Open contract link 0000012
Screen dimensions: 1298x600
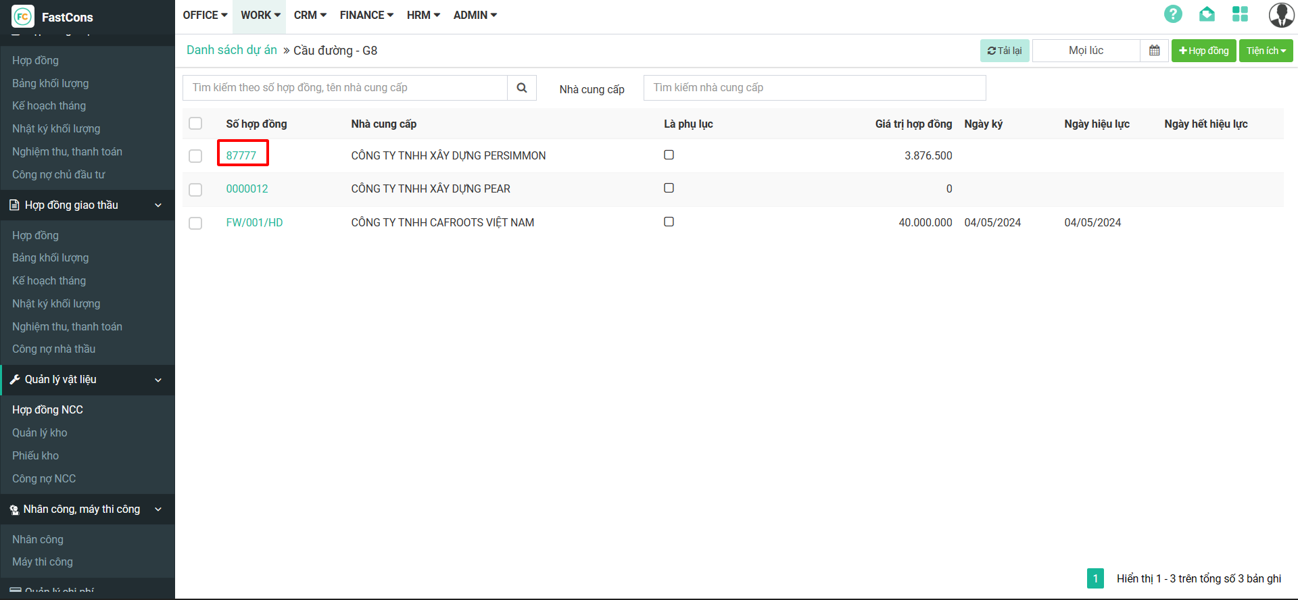point(247,189)
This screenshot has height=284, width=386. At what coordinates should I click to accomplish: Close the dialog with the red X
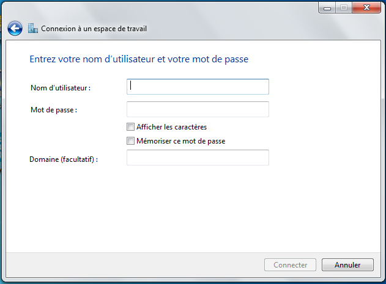click(365, 8)
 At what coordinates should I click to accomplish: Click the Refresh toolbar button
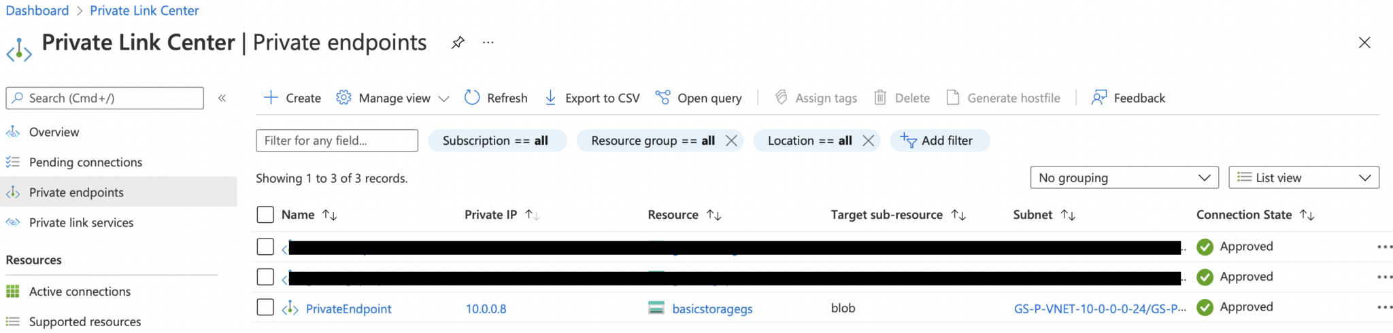496,99
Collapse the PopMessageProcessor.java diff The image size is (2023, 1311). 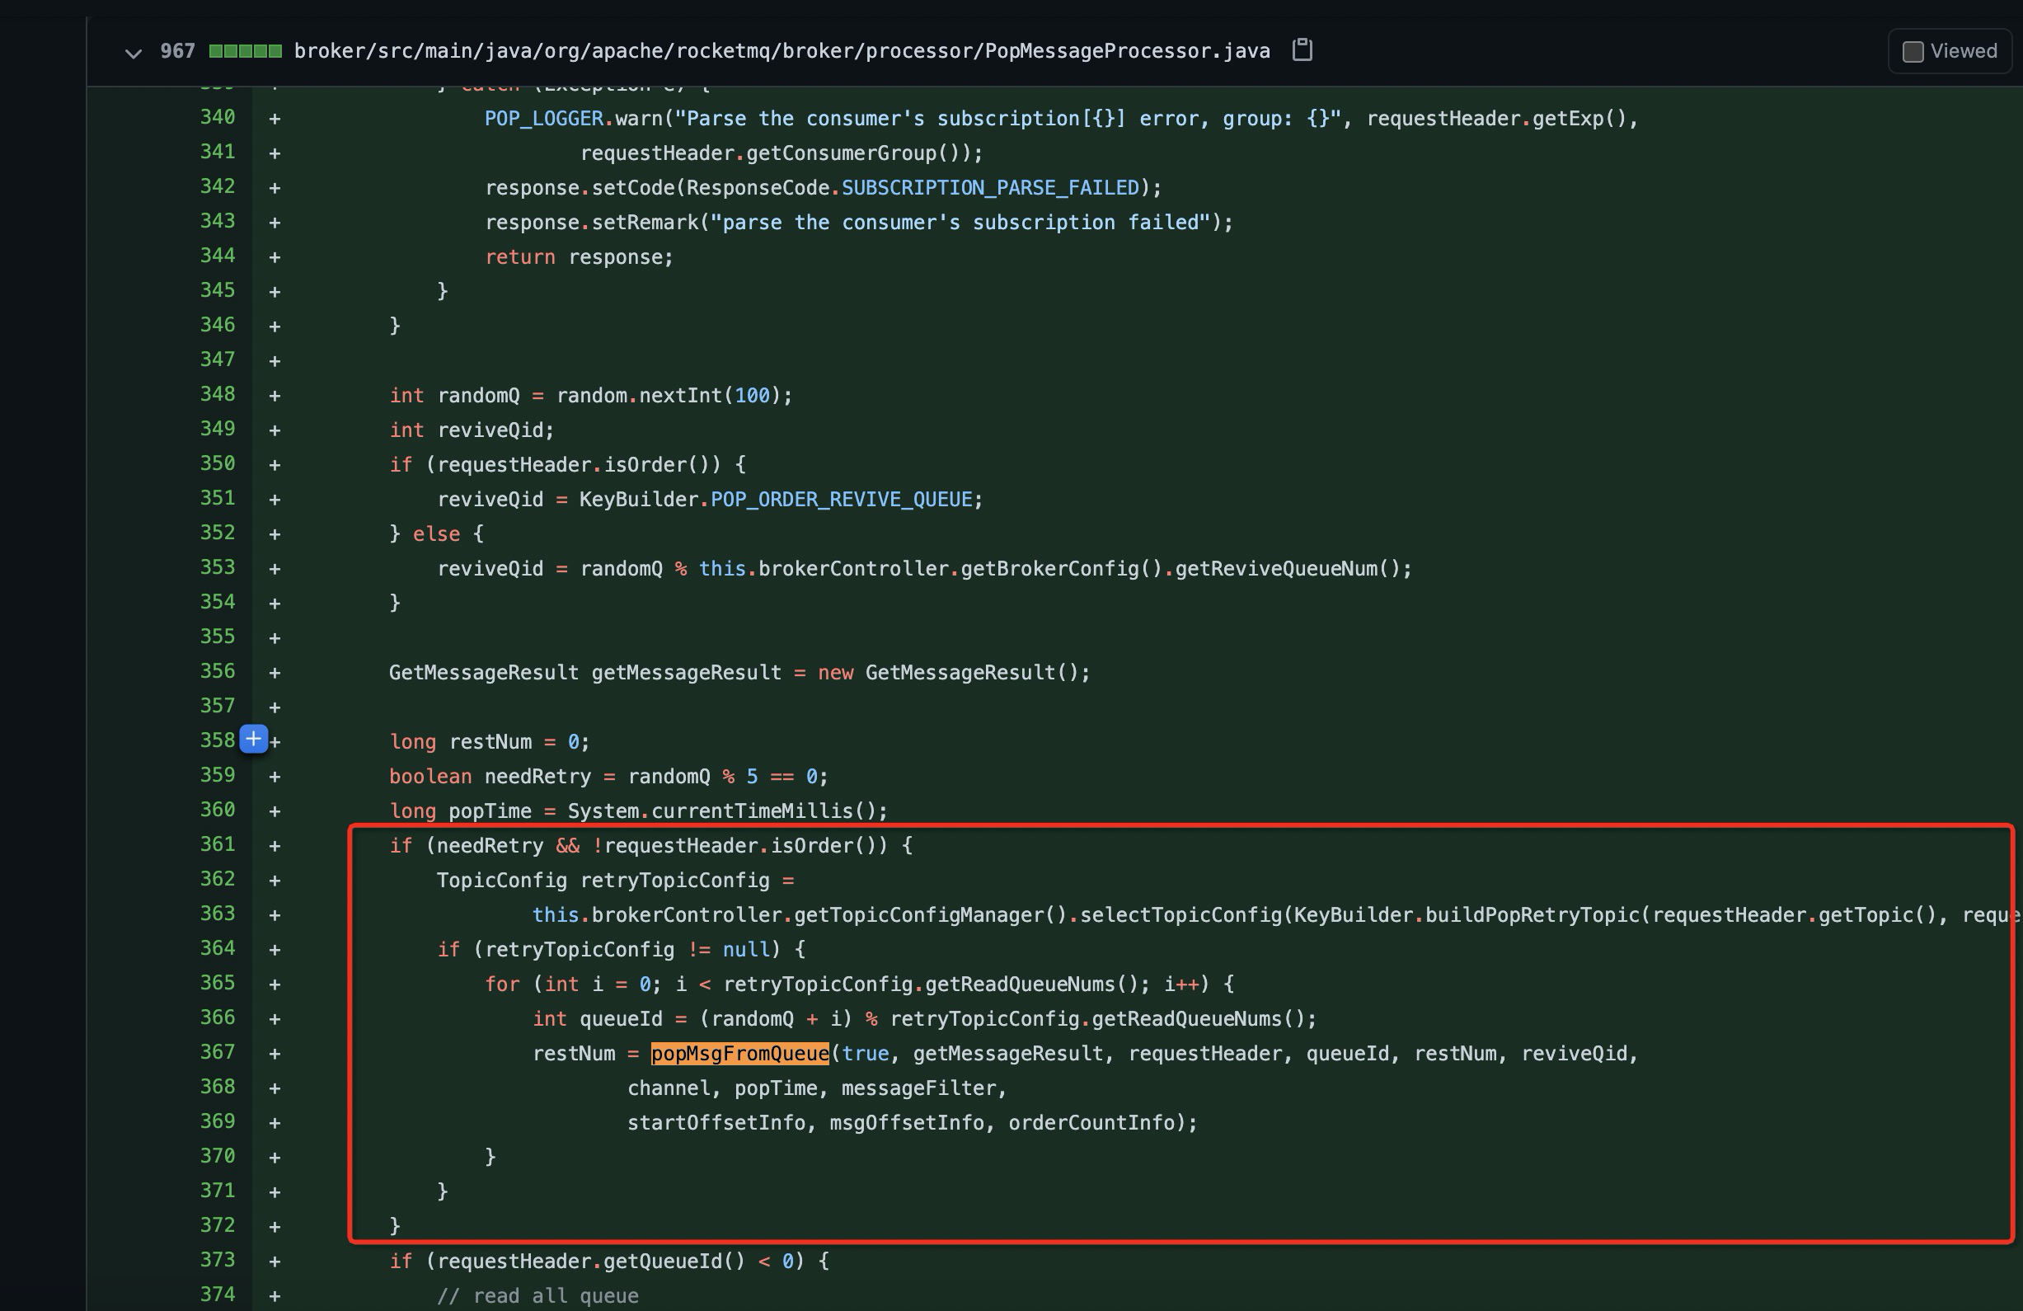tap(133, 53)
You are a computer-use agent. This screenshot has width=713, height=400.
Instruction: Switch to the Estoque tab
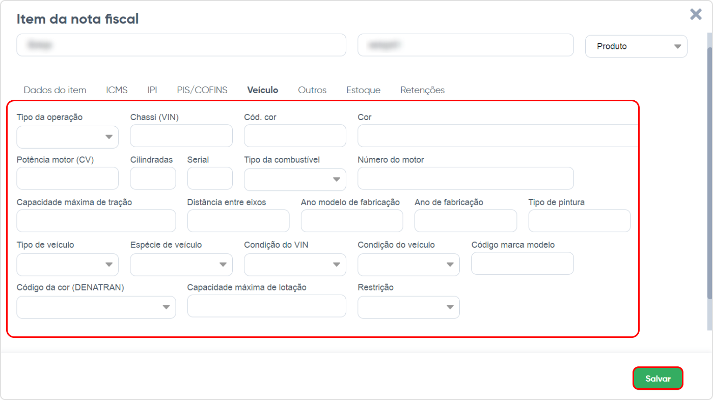[x=363, y=90]
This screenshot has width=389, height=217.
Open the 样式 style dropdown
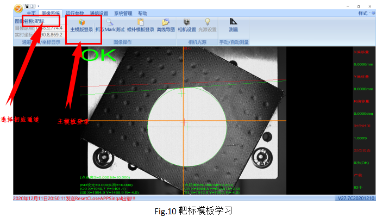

========================

* **The request**: Reproduce everything from the line containing "You are a computer-use" down to the end of the rows, changing "screenshot" to "image" and leaving all else unchanged. Give only those lines, and omit the pictures.

* **Exercise response**:
You are a computer-use agent. This image has width=713, height=400.
Instruction: Switch to the Estoque tab
[x=363, y=90]
This image has width=389, height=217.
Open the 样式 style dropdown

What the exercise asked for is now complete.